There are 3 primary pagination types out in the wild of: limit/offset, page/page size and cursor based.

limit/offset: The limit/offset approach uses a limit (the max number of results returned) and an offset (the position of the first result) to determine the result set.
page/page size: The page/page size approach is just like hitting next page on a Google search. The page size indicates how many results should be returned, while page tells which set of results to return. A little basic arithmetic can convert a limit/offset scheme to page/page size and vice versa.
Cursor-based: Cursor-based paging returns a token value or URL that is provided with the following call to retrieve the next set of results. The cursor token is usually combined with a value to determine the maximum results to return.

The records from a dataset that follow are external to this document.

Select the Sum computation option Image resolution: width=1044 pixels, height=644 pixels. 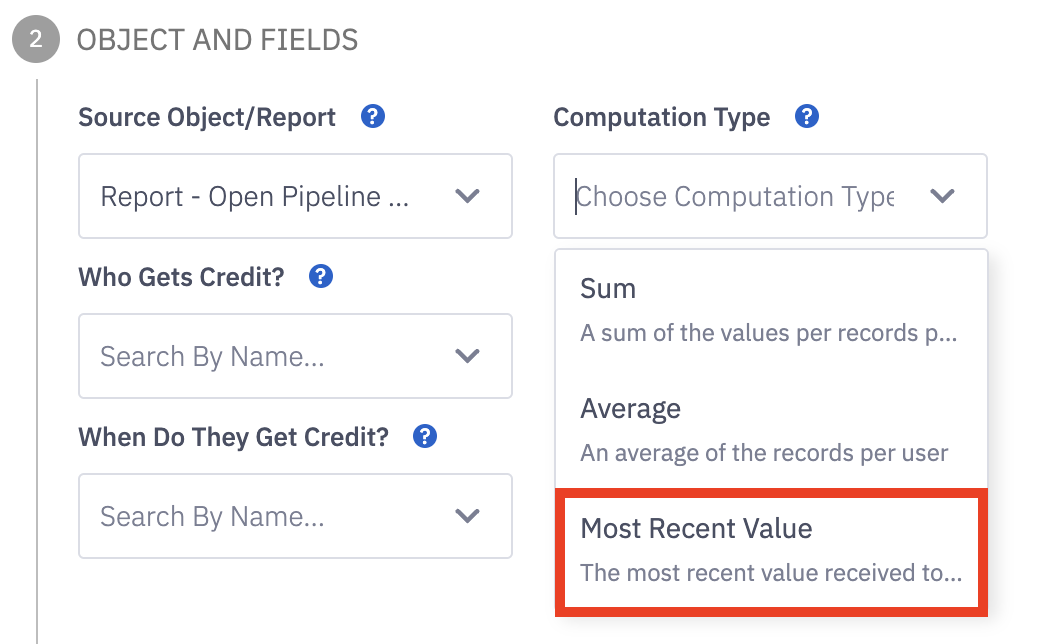771,310
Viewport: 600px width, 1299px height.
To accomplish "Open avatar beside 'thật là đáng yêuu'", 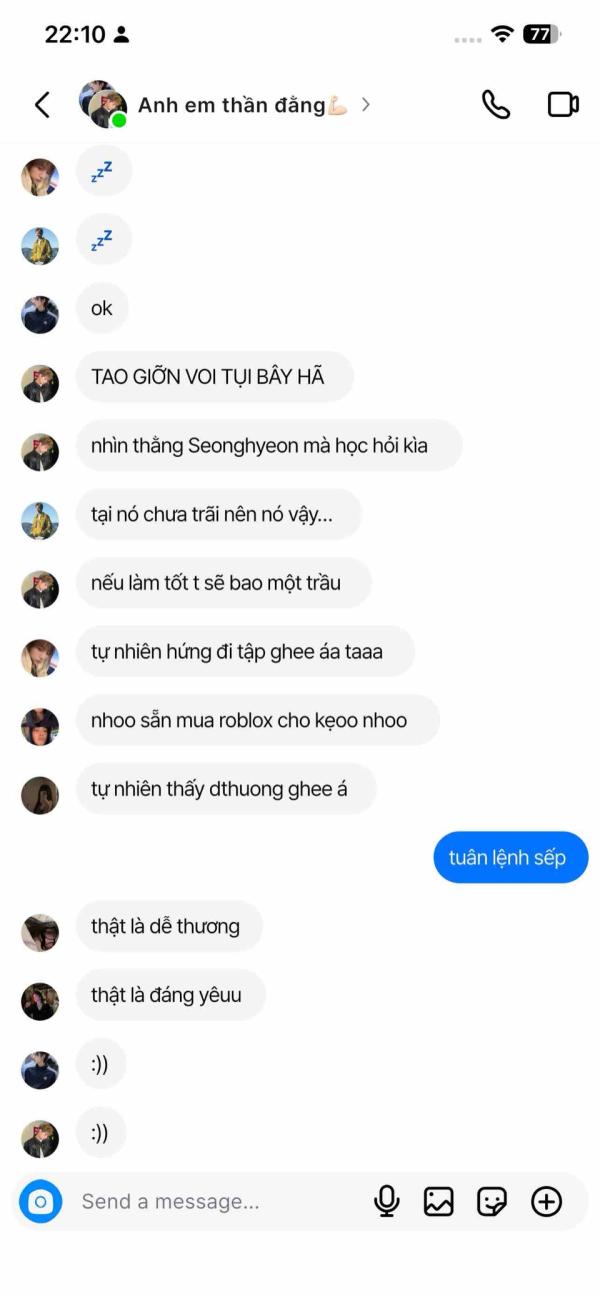I will [x=40, y=1001].
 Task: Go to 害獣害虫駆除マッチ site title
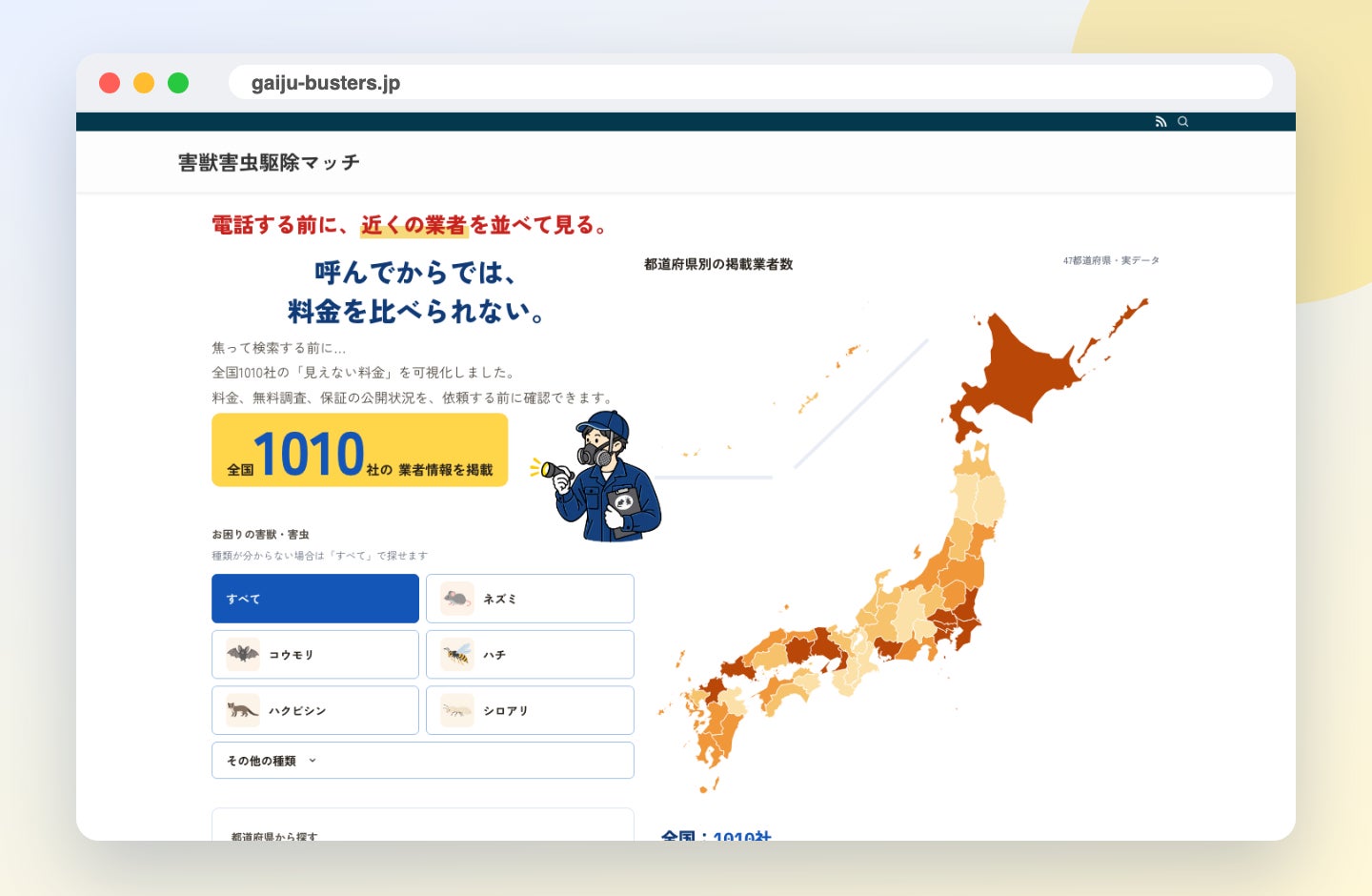point(269,163)
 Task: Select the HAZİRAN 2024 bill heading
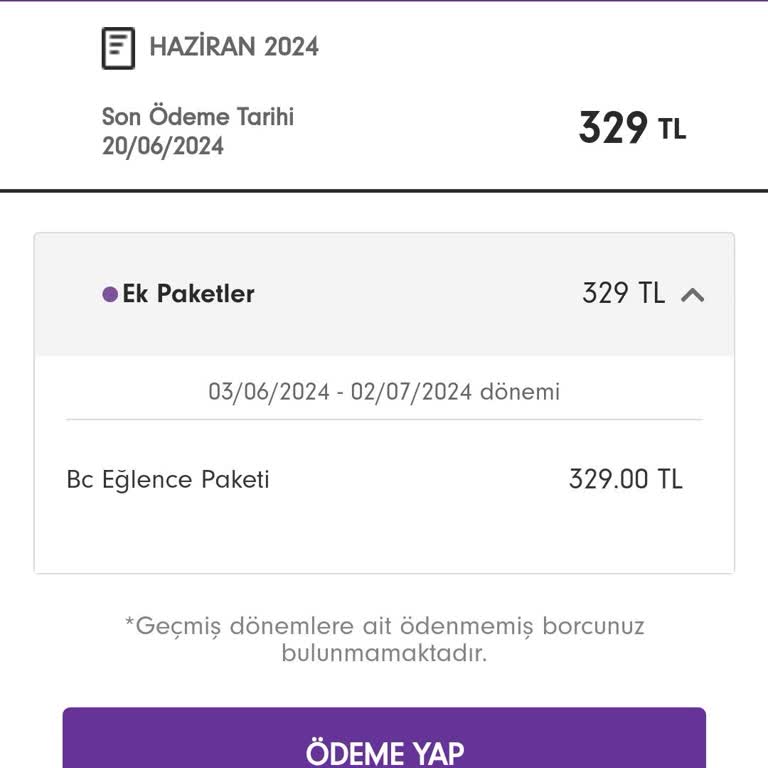point(234,47)
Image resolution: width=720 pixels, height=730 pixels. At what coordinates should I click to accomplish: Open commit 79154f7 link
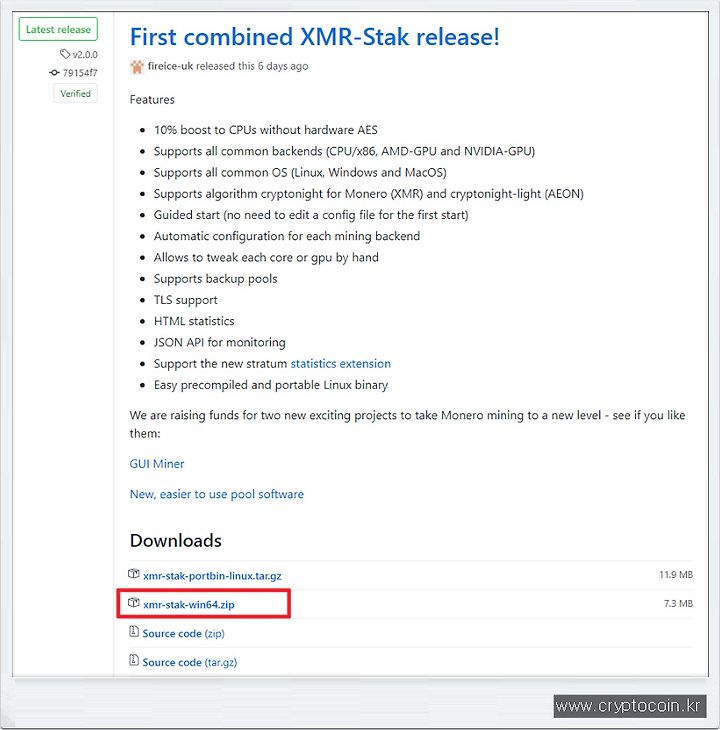point(80,73)
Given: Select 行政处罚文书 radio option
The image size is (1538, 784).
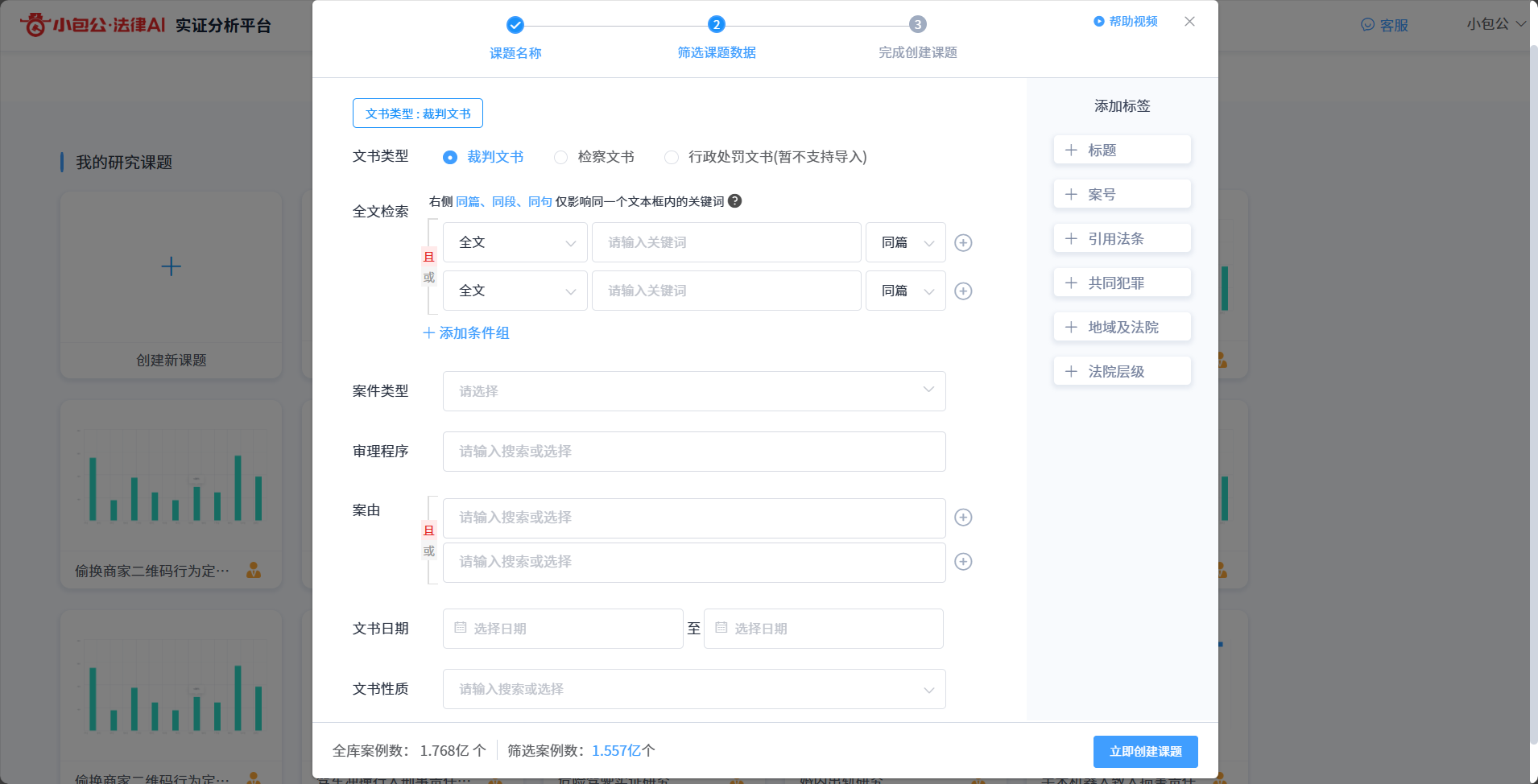Looking at the screenshot, I should (x=672, y=158).
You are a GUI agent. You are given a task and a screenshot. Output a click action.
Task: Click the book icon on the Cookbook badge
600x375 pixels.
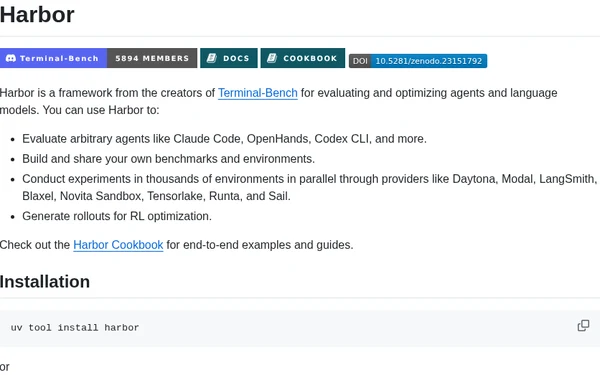pyautogui.click(x=272, y=58)
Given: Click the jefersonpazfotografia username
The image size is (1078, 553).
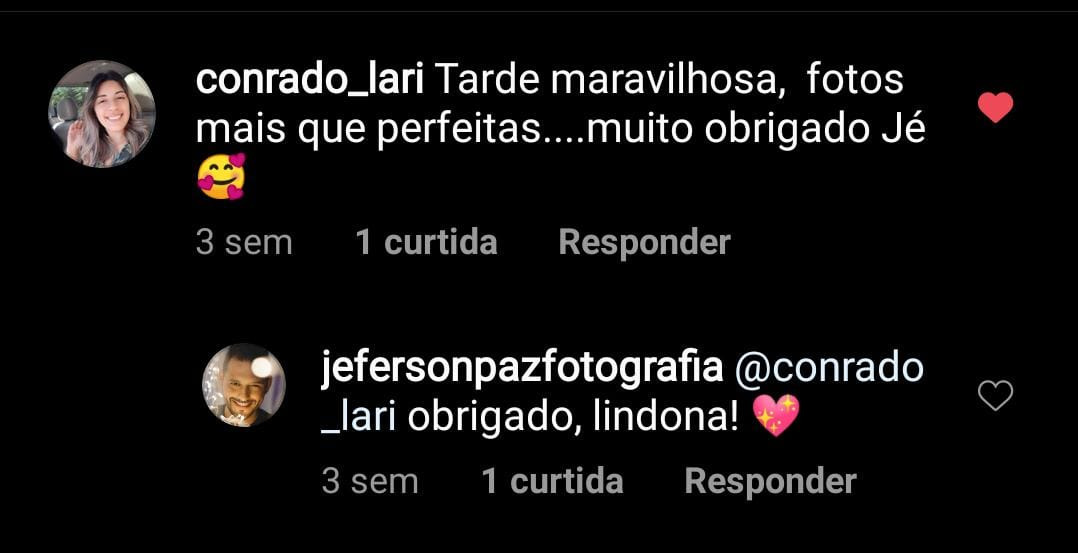Looking at the screenshot, I should coord(522,369).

To make pagination consistent in the enterprise, all three pagination types can be emulated with a cursor-based scheme. This is done by returning a token that is an encoded version of the limit and offset of the next set of results. This token can then be returned with the next call, so on and so forth until your big data heart is full.

Final Thoughts

This post focuses more on how to make consistent API structures, but why is consistency so crucial? The underlying assumption is so that whoever is tasked with organizing a complex web of data prevents their head from exploding and running away to short sell the stock. By introducing more consistency into mostly all the data coming from different sources, you can scale that aggregation, that usage, that firehose of information that people use (or not) to make decisions. And sometimes the “Enterprise” label just means those decisions impact thousands of other people.

*Each of the metrics cited above come from a sneak peek of The Cloud Elements 2018 State of API Integration Report that will be made public soon.